9. Cancel unused subscriptions, especially your gym membership. I know what you are thinking, but I use my gym membership. Do you, really? How much is a day pass, $10? And you pay $60 a month? Do you go more than 6 times? If so, keep it. If not, ditch it. It doesn’t matter that you have already wasted $400 and never been, that money is gone. Let’s stop the bleeding and plug up that leak! The same is true with magazine subscriptions, clothing box subscriptions, luxury watch memberships, whatever. Remember, the receipt is going in the box.

How much can you really save by plugging some of these leaks? Notice that I said, “some.” I want you to live. I want you to have fun, I just want you to be smart about it and not pay for things that you aren’t going to miss. My wife and I used to spend a lot of money, and to be honest, I used to spend a lot more before I met her. I had a saying, “I have two of everything I want that cost $20.” Meaning, $20 meant nothing. It does! It so does. After some analyzing, some budgeting, and some leak plugging, here is what my wife and I were able to save (or cut) in one month.

We cancelled cable, $150 per month. Since we already had Netflix and Amazon Prime, we realized 100% of the savings. One of my favorite things to do was, “go get something to eat.” Sometimes we would eat out three meals a day. So dumb! Now we limit ourselves to one or two dinners a week, and maybe a brunch on the weekend. We could cut more, and probably will, now that we have seen how easy (and enjoyable) it is here in Italy. We replaced all that eating out with cooking at home and having leftovers from a night out. Cooking at home is kind of like a (free) date night, and teamwork. It’s quite fun, actually. I still can’t reel my wife in on the drinking the free water instead of soda at restaurants, sigh. To be honest with you, I prefer water or tea and have never liked soda, so it’s not hard for me. This is a toughie to calculate, as meals vary, but let’s say that we eliminated five dinners out per month at $50 each. $250 saved and replaced with about $50 of groceries. Net savings: $200. This was just eating out. Remember when I said, “don’t drink your money?” Yeah, I love coffee, I do. Starbucks is a great promoter, they really are. They have convinced people, including myself, to pay $5-$7 for a fancy coffee drink. I stopped, cold turkey. No, not coffee, that’s ludicrous, I quit Starbucks. At least $6 at 20 times per month. Thanks for the extra hundred dollar bill in my pocket! We also cancelled our completely unused gym membership, $50 per month. A summary: $150 cable, $200 food, $120 Starbucks, $50 gym. Three things, only three things saved us over $500 every single month. $500. Guys (and gals), that’s a car payment, a fancy car car payment. We saved a CAR by eliminating three things. Think of what you can do if you put all 9 band-aids to work!

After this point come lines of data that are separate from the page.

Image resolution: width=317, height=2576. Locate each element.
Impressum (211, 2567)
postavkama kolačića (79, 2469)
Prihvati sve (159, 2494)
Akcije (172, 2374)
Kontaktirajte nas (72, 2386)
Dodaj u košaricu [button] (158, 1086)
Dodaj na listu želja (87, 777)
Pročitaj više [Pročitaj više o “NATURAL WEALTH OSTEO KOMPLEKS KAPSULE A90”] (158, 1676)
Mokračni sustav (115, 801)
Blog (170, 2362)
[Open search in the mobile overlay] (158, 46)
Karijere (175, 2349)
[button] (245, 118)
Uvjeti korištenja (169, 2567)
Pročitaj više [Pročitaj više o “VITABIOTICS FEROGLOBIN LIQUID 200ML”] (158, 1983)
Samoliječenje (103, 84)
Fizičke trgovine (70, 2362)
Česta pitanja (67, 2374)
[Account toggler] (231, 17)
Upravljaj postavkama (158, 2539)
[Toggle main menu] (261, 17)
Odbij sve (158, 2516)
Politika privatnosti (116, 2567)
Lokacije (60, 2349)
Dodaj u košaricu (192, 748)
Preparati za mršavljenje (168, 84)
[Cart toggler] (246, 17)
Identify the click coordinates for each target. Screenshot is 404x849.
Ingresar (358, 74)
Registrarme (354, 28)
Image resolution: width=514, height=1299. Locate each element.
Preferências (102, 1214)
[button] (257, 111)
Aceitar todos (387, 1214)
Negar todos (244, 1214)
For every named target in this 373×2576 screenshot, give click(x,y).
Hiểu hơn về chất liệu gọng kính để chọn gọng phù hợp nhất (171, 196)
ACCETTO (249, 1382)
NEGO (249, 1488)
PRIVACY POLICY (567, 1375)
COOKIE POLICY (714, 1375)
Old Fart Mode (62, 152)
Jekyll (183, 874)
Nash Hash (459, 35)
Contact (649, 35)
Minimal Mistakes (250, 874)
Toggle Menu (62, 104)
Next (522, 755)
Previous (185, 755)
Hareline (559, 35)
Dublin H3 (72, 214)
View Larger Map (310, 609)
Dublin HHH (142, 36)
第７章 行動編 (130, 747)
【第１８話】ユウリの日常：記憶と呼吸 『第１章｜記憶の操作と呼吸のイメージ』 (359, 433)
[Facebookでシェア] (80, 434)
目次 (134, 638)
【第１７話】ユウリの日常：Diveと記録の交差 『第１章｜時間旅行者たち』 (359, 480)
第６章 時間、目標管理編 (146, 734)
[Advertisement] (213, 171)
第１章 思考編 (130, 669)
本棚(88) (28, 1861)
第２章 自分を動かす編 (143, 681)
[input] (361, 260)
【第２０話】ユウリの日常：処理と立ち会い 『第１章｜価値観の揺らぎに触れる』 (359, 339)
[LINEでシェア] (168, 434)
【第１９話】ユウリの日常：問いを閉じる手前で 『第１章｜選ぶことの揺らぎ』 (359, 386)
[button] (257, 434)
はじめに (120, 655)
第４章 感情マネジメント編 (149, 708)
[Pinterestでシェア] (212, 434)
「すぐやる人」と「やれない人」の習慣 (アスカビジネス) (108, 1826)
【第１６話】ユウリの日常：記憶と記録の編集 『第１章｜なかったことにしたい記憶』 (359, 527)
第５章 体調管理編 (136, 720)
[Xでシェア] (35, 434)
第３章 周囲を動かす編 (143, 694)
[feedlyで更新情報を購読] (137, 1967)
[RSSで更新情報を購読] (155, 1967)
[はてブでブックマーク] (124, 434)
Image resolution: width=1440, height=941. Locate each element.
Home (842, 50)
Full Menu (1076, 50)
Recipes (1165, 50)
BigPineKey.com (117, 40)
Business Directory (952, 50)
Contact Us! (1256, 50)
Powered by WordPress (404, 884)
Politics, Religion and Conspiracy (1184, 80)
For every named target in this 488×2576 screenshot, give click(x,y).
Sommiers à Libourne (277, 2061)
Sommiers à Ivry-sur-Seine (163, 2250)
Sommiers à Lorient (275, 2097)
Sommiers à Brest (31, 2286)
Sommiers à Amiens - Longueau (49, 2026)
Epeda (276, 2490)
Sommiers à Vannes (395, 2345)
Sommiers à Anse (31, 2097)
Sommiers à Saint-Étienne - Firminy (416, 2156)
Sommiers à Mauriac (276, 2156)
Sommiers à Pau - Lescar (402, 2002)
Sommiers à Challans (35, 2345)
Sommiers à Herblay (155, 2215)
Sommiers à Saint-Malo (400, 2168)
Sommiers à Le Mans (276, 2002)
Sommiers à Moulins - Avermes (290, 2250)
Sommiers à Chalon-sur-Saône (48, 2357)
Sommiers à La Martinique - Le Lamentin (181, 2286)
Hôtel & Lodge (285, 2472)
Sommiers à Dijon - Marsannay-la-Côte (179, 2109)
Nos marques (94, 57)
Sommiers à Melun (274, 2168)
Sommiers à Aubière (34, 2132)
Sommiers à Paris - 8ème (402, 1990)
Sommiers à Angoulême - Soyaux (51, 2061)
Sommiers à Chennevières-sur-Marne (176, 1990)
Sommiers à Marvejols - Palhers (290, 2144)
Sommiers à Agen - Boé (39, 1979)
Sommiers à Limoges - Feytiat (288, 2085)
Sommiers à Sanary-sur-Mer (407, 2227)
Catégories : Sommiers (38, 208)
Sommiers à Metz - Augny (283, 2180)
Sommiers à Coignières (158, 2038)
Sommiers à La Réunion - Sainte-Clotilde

10. Number 10? Wait, the title is 9 leaks, not 10. Okay, you get a bonus. Make a goal.
This was #1 on my 23 Ways to Retire in Your Thirties. However, it is last on this list. Not because it isn’t important, it is, but it fits here. You’ve plugged up your leaks, well some of them, maybe all of them, and now what? Set a goal for this extra money. Beef up your savings or investment accounts, save for vacation, pay cash for your next car, whatever. Just give it a purpose, else you have no incentive to plug those leaks. I would rather you drink the coffee at work and be able to go on a tropical getaway with all the money you saved, money that you would’ve give to the convenience store, Starbucks, and McDonalds. I think we can all agree, sipping on a rum cocktail in the Dominican beats having an energy drink and moon-pie on the way to soccer practice. And I’ve never even been to the Dominican, heavy sigh.